Calcio mondiale sempre più diviso
Il calcio mondiale è sempre più diviso. UEFA, AFC e CONCACAF, le confederazioni di Europa, Asia e Nord e Centro America, hanno preso una posizione comune contro il presidente della FIFA Gianni Infantino.
Al centro dello scontro c’è il progetto, poi ritirato, di vendere a investitori privati una quota dei diritti commerciali del Mondiale. Per le tre confederazioni, il problema non è soltanto economico: è soprattutto una questione di governance e di fiducia.
UEFA, AFC e CONCACAF accusano Infantino di aver preso decisioni importanti senza un adeguato confronto con le federazioni e di aver concentrato troppo potere nelle proprie mani. Contestano anche il modo in cui la FIFA ha gestito la vicenda, chiedendo una verifica indipendente.
Il messaggio politico è molto forte: «Il calcio non appartiene a nessun individuo». La leadership, sostengono le tre confederazioni, deve essere al servizio del calcio e non cercare di dominarlo.
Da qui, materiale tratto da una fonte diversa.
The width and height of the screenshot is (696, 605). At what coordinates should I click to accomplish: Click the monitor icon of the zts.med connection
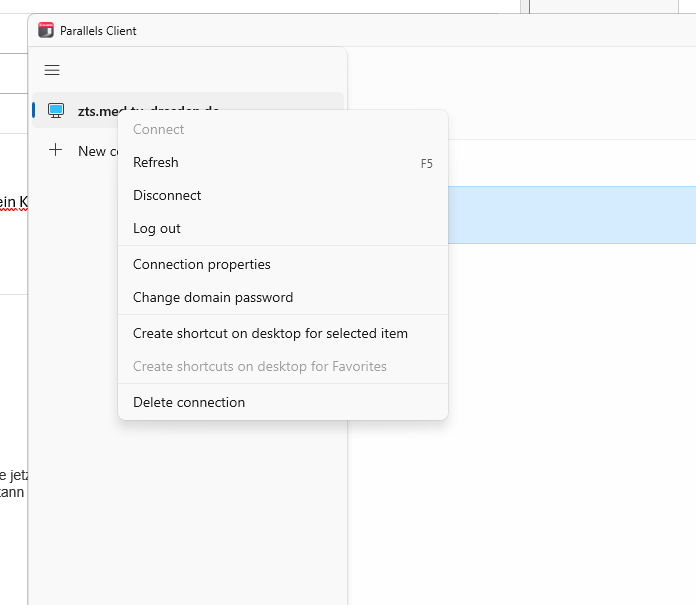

La vera novità, quindi, è la nascita di un fronte comune contro Infantino. UEFA, AFC e CONCACAF rappresentano una parte molto importante del calcio mondiale e la loro alleanza rende evidente una profonda spaccatura tra le confederazioni e la FIFA.
D'altro canto l'avvocato italo svizzero sembra poter godere dell'appoggio di CONMEBOL, CAF e OFC.
Lo scontro non riguarda più soltanto una singola proposta economica: riguarda chi deve avere il potere di decidere il futuro del calcio mondiale.